Jakarta, IDN Times - Menteri Koordinator Bidang Politik dan Keamanan, Djamari Chaniago, memberikan atensi khusus terhadap enam provinsi yang dianggap rawan dalam menghadapi peristiwa kebakaran hutan dan lahan (karhutla) 2026. Enam provinsi itu disorot lantaran memiliki karakteristik lahan gambut, serta kondisi meteorologis yang bisa berpotensi meningkatkan risiko kebakaran saat musim kemarau.
"Enam provinsi prioritas rawan karhutla 2026 yaitu Riau, Jambi, Sumatra Selatan, Kalimantan Barat, Kalimantan Tengah, dan Kalimantan Selatan," ujar Djamari ketika membuka rapat koordinasi khusus pengendalian karhutla 2026, dikutip pada Jumat (19/6/2026).

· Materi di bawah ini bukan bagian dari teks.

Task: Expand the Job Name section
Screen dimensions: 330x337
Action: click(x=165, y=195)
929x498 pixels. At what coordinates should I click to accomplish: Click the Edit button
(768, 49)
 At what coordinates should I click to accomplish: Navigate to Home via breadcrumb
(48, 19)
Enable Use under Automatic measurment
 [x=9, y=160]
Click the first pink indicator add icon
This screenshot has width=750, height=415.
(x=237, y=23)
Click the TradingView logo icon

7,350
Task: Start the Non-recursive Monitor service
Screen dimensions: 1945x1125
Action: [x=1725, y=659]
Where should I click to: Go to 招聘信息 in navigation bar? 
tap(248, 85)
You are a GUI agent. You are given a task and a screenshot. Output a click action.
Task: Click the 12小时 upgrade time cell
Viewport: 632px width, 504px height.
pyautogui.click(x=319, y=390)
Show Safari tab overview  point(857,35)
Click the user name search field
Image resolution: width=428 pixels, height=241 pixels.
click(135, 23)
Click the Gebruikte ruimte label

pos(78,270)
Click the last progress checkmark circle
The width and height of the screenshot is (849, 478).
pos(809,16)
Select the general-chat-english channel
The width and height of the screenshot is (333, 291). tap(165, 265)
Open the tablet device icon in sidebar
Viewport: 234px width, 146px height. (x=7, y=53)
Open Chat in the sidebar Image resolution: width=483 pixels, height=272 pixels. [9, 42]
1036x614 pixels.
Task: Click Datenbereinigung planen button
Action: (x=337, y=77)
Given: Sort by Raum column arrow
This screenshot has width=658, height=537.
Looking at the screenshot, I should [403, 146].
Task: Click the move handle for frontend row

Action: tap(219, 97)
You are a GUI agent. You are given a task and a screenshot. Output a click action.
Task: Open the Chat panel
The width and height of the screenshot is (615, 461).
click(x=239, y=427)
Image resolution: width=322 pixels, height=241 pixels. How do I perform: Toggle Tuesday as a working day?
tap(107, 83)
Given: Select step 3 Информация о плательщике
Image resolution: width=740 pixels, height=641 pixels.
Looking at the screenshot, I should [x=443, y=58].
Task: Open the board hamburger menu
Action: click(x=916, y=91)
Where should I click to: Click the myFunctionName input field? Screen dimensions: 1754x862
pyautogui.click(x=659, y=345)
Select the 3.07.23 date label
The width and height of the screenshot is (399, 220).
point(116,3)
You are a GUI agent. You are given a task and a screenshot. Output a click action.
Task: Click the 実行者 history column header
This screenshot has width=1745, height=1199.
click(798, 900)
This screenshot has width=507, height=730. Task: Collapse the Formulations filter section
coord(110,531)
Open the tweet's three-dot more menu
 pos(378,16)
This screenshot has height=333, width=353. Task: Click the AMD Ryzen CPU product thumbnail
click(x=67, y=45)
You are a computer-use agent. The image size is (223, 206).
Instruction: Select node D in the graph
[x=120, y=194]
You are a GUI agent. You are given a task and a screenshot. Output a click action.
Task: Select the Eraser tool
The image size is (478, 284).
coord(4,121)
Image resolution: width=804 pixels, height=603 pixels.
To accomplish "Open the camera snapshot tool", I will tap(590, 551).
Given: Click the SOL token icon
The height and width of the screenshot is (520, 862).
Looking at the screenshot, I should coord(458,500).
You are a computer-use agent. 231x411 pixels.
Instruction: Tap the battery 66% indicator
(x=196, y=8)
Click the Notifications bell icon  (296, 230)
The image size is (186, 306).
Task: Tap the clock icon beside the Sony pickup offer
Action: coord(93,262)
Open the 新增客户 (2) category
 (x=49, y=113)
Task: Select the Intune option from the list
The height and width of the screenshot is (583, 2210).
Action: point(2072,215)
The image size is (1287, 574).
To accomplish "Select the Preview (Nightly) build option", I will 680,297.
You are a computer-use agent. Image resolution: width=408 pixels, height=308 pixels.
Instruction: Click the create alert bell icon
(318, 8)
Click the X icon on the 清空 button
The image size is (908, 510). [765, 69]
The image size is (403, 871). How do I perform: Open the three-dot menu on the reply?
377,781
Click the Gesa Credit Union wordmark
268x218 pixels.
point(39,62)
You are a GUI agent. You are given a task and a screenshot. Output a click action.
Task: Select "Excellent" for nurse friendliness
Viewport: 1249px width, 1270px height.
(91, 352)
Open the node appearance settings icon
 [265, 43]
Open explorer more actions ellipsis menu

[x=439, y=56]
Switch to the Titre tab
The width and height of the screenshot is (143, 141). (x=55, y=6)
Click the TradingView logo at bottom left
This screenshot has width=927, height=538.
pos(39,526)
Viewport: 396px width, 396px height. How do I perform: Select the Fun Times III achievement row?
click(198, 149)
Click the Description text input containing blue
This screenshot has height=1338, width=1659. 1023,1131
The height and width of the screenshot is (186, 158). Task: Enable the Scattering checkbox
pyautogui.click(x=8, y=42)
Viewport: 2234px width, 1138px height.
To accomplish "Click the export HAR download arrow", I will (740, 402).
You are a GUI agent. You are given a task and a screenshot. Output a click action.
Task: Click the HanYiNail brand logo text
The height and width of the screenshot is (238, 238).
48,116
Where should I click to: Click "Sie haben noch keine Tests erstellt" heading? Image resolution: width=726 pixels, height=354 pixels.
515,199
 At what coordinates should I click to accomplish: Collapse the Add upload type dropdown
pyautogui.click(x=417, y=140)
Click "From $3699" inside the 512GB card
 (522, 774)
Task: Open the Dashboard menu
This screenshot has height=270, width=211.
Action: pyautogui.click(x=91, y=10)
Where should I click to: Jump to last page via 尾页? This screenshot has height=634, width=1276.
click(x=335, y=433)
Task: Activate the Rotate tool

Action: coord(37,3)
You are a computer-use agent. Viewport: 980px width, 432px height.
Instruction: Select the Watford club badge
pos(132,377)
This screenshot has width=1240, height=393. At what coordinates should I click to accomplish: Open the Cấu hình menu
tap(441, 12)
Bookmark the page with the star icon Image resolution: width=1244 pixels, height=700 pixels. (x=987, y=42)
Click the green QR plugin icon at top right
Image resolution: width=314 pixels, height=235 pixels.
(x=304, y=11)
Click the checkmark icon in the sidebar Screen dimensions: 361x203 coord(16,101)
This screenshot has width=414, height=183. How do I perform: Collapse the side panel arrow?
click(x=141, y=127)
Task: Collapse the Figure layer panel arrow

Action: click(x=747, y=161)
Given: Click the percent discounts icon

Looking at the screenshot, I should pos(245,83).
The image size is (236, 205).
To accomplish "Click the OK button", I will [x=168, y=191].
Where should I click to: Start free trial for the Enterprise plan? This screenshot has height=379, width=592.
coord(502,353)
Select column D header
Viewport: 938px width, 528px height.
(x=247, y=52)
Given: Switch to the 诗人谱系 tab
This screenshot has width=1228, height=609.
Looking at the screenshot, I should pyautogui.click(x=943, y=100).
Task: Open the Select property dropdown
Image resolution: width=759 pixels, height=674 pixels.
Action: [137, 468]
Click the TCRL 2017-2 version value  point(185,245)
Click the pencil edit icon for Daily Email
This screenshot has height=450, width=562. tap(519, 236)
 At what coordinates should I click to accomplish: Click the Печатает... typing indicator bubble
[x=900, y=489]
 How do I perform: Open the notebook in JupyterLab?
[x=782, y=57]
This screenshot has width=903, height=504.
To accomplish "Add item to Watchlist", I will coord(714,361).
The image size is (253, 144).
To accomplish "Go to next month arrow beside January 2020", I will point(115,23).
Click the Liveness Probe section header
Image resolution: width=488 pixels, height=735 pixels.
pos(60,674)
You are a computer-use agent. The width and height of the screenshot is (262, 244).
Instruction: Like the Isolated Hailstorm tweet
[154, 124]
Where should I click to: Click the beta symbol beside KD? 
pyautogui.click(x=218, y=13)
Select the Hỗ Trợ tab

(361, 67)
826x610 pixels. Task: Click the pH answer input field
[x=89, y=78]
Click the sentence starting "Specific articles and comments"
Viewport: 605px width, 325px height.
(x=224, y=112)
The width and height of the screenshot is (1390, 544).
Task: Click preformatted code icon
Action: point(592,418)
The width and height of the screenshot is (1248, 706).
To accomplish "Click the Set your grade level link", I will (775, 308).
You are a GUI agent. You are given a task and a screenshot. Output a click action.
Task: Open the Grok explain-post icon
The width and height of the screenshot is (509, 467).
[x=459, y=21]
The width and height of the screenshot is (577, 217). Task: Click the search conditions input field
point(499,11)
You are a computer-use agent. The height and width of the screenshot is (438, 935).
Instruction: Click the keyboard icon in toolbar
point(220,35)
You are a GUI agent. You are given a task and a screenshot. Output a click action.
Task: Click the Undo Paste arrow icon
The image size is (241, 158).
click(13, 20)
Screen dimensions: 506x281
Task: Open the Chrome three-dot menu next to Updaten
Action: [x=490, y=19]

Potensi terjadinya karhutla semakin besar, sebab berdasarkan prediksi Badan Meteorologi, Klimatologi dan Geofisika (BMKG) gelombang el nino mulai aktif pada pekan ketiga Juni 2026. Sementara, puncak musim kemarau diperkirakan berlangsung pada Juli hingga September 2026.
Purnawirawan jenderal itu mewanti-wanti karhutla merupakan persoalan multidimensi yang berdampak langsung terhadap ketahanan nasional. Dampaknya sangat luas dan berpengaruh terhadap masyarakat.
"Bahkan, hubungan diplomatik dengan negara-negara tetangga bisa terpengaruh akibat pencemaran asap lintas batas," tutur Djamari.